Turk Memo
Brady’s success in exposing government inaction made front-page news in 2018 in The New York Times, and were covered by CNN and other publications around the country. In 2018 alone Brady prevailed on numerous Freedom of Information Act (“FOIA”) requests and lawsuits, forcing executive agencies to produce documents that exposed the Trump Administration’s formation and implementation of gun policy, and the ATF’s oversight -- and lack of oversight -- of the gun industry. The Brady Center filed four lawsuits against the Trump Administration over five FOIA requests that the government failed to respond to months after they were legally required to do so.

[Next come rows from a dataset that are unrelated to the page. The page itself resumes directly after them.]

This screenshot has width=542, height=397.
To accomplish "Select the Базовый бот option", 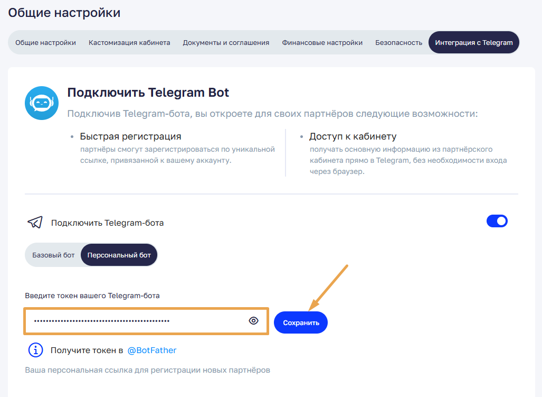I will click(53, 255).
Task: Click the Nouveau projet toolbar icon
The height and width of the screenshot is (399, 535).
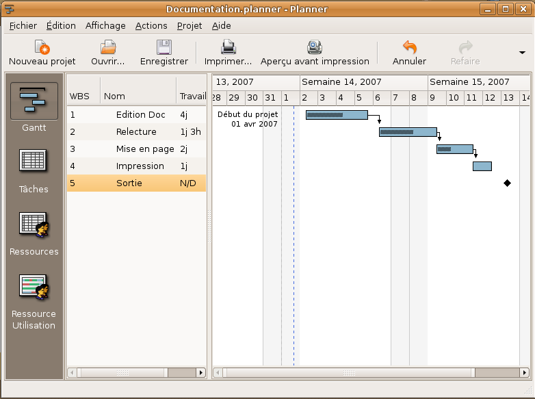Action: pos(42,48)
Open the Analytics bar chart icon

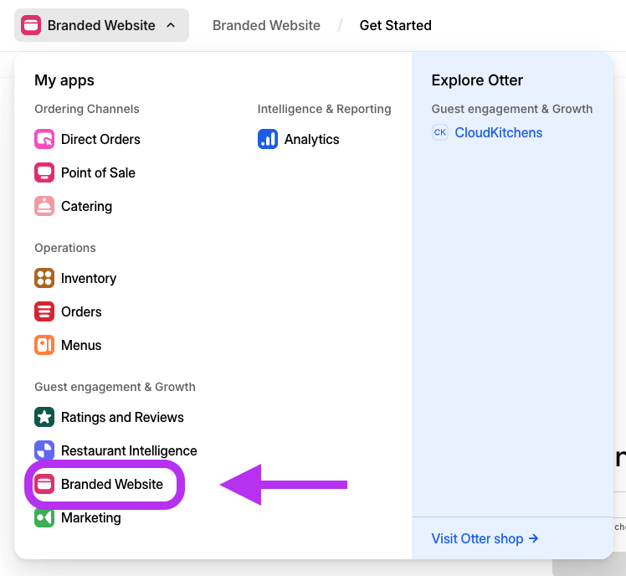click(268, 139)
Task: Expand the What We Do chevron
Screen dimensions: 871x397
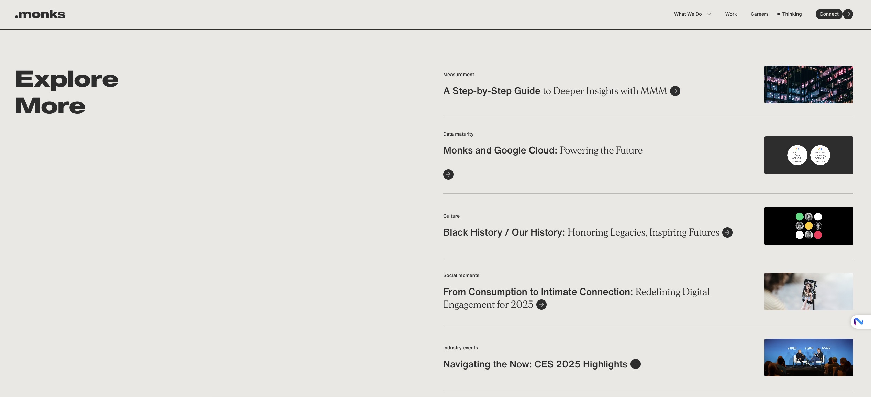Action: click(708, 14)
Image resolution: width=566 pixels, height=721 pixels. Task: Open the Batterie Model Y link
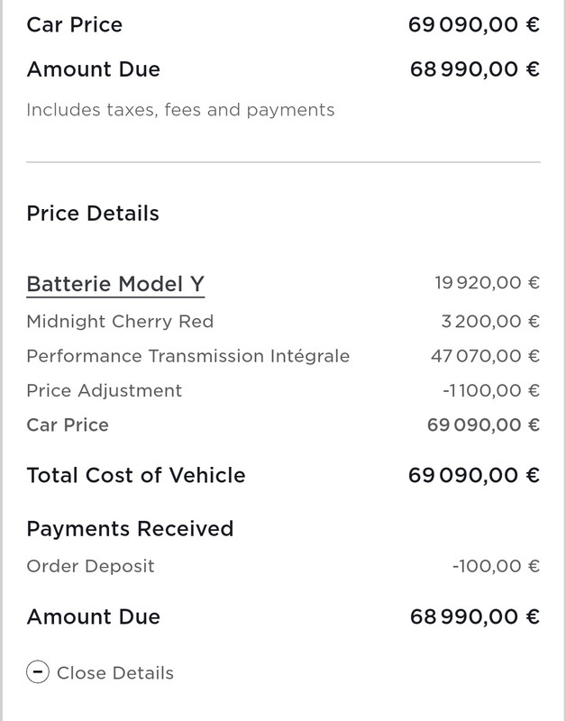pyautogui.click(x=115, y=284)
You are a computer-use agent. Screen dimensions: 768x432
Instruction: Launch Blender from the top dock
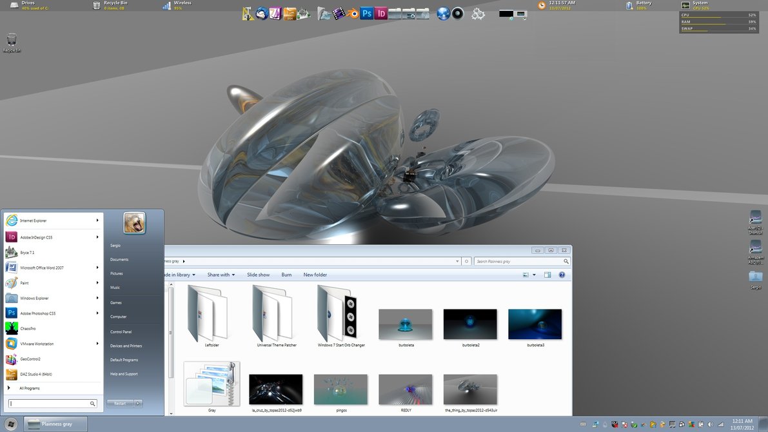[x=354, y=13]
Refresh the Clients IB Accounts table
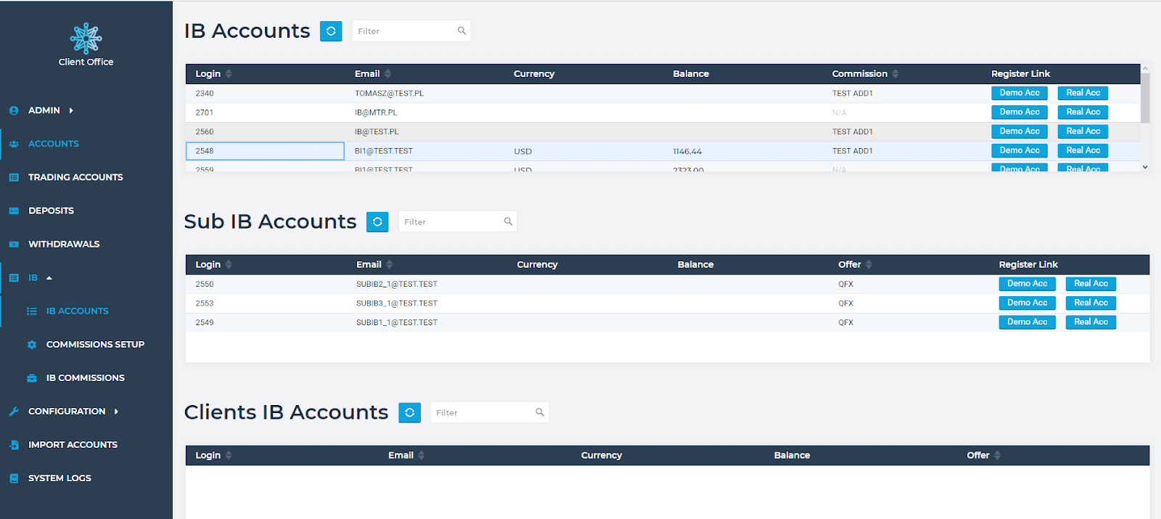This screenshot has height=519, width=1161. (x=409, y=413)
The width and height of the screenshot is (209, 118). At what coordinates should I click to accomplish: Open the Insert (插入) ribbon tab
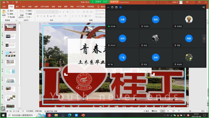(x=17, y=6)
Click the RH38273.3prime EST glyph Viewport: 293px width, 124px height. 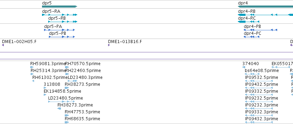click(x=59, y=109)
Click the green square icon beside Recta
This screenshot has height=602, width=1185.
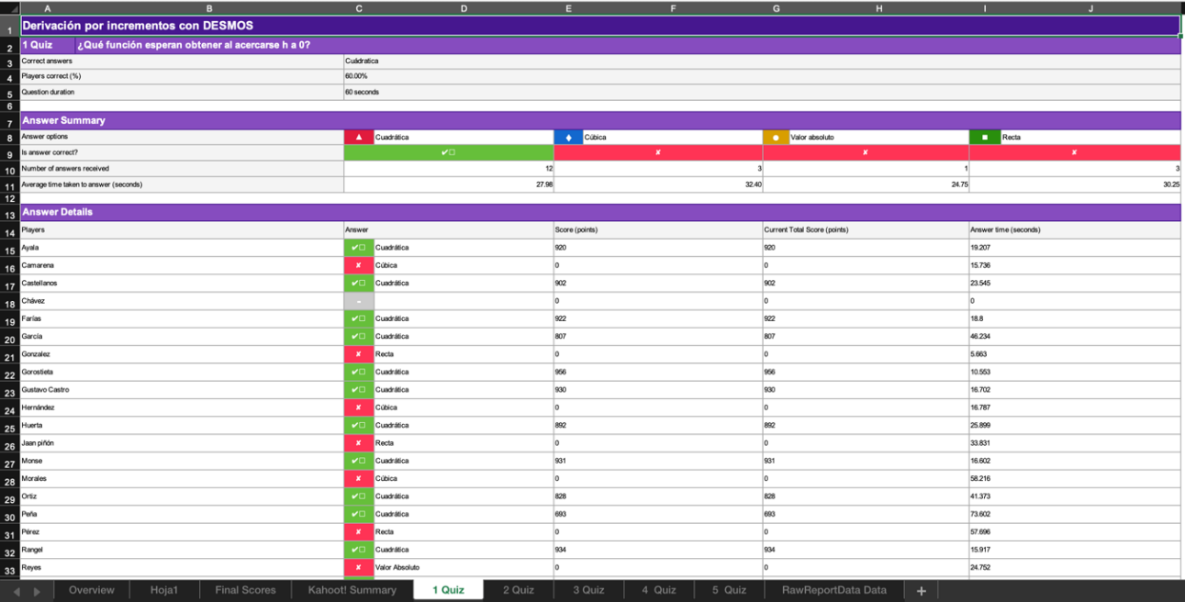984,138
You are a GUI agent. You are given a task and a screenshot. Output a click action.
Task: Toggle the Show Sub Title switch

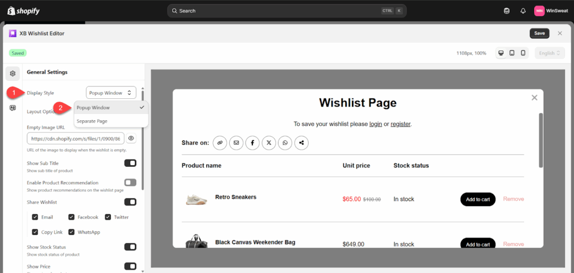130,163
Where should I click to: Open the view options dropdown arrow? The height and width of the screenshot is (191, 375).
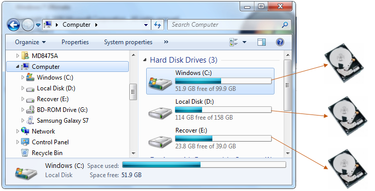244,42
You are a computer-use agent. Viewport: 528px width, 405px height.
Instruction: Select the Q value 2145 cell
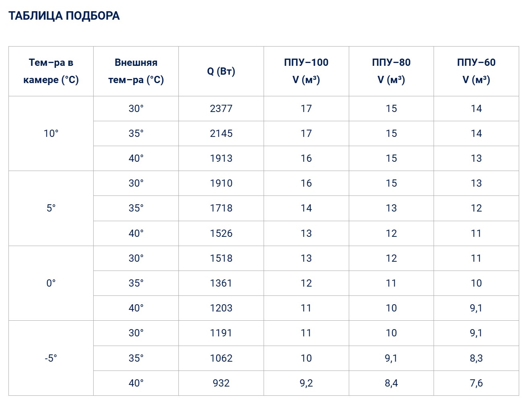coord(221,134)
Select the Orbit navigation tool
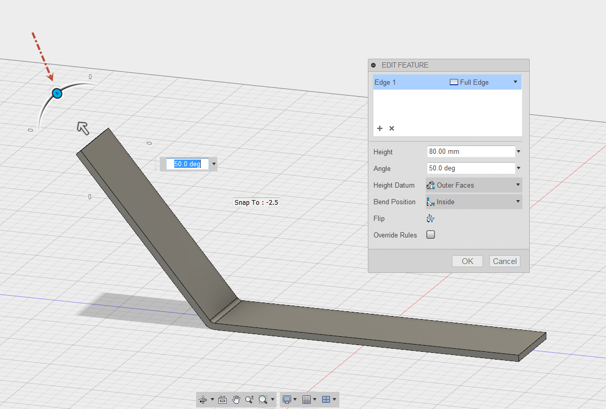Image resolution: width=606 pixels, height=409 pixels. (203, 400)
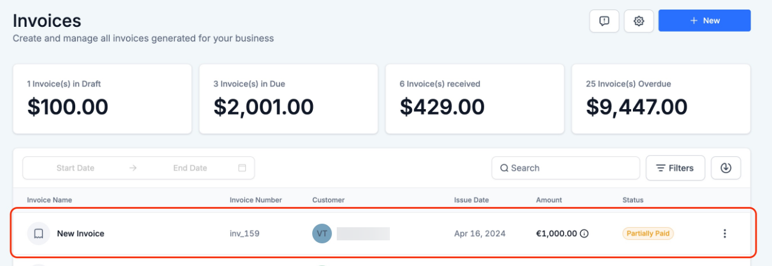Screen dimensions: 772x266
Task: Open the three-dot menu for inv_159
Action: tap(725, 234)
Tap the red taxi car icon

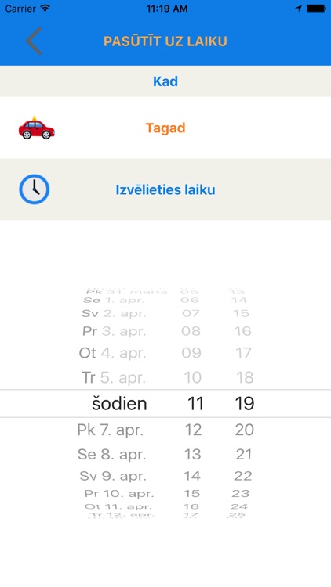36,128
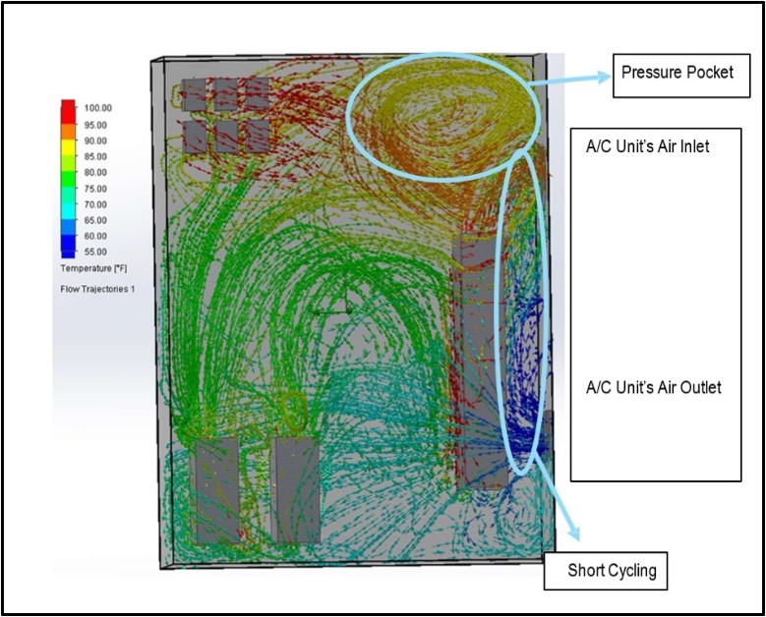766x617 pixels.
Task: Click the Pressure Pocket label box
Action: tap(681, 76)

The results of Brady’s ongoing efforts have so far exposed undue corporate gun lobby influence over policy-making and extensive ATF failure to effectively police known bad actors in the gun industry.
One story dated back to inauguration day in 2016, when Donald Trump (after taking over $30 million of NRA money) was being sworn in, and the ATF’s second highest ranking official was finalizing a white paper with policy recommendations that read like the gun lobby’s wish list. Once news of the white paper broke, the Brady Center filed a FOIA request demanding that the Trump Administration disclose documents explaining the gun lobby’s role, and when the government stonewalled, Brady went to court. Brady won, forcing the Trump Administration to hand over the documents. Then Brady exposed what they were trying to hide: an outside gun industry lawyer and lobbyist helped the ATF official write the policy paper. The documents also exposed a culture of secrecy in the ATF and the agency’s desire to limit the leak and hide the damage. “First rule of Fight Club is not to talk about Fight Club” one ATF official said to another another in response for comment about the white paper.